WHAT YOU SHOULD DO: Repeat word for word the opening stretch of the entries, from the first line through the line containing "Inbank (67, 1781)".

MATERIALS PROVIDED:
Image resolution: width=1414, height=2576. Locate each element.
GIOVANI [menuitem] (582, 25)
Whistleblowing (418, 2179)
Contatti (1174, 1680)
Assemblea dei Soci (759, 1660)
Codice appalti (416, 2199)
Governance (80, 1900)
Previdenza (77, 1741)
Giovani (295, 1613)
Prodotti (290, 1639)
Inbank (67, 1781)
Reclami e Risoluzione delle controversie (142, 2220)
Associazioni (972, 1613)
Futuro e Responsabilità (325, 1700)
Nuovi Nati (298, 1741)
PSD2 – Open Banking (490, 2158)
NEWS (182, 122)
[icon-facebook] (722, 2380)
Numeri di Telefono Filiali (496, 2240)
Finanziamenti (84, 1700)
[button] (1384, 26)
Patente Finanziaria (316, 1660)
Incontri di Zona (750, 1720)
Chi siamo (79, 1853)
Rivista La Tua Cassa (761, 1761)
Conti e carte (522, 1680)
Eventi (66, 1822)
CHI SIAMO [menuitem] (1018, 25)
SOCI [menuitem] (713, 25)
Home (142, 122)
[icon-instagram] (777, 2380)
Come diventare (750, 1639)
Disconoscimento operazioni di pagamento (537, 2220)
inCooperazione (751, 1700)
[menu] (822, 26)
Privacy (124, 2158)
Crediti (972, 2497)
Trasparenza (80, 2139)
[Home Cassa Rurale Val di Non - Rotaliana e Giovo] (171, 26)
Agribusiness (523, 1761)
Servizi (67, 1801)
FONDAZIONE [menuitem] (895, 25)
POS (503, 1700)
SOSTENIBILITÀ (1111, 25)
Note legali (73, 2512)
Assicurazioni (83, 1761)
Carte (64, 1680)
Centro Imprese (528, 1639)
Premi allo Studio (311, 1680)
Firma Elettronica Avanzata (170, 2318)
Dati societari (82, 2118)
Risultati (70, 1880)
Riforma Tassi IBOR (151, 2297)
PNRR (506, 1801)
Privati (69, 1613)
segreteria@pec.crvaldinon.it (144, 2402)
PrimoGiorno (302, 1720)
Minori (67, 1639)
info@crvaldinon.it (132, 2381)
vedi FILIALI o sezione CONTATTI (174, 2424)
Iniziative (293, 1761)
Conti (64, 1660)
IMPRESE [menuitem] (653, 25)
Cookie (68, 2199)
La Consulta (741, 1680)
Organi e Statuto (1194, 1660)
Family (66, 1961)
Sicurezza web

RESPONSE BELOW:
Image resolution: width=1414, height=2576. Locate each element.
GIOVANI [menuitem] (582, 25)
Whistleblowing (418, 2179)
Contatti (1174, 1680)
Assemblea dei Soci (759, 1660)
Codice appalti (416, 2199)
Governance (80, 1900)
Previdenza (77, 1741)
Giovani (295, 1613)
Prodotti (290, 1639)
Inbank (67, 1781)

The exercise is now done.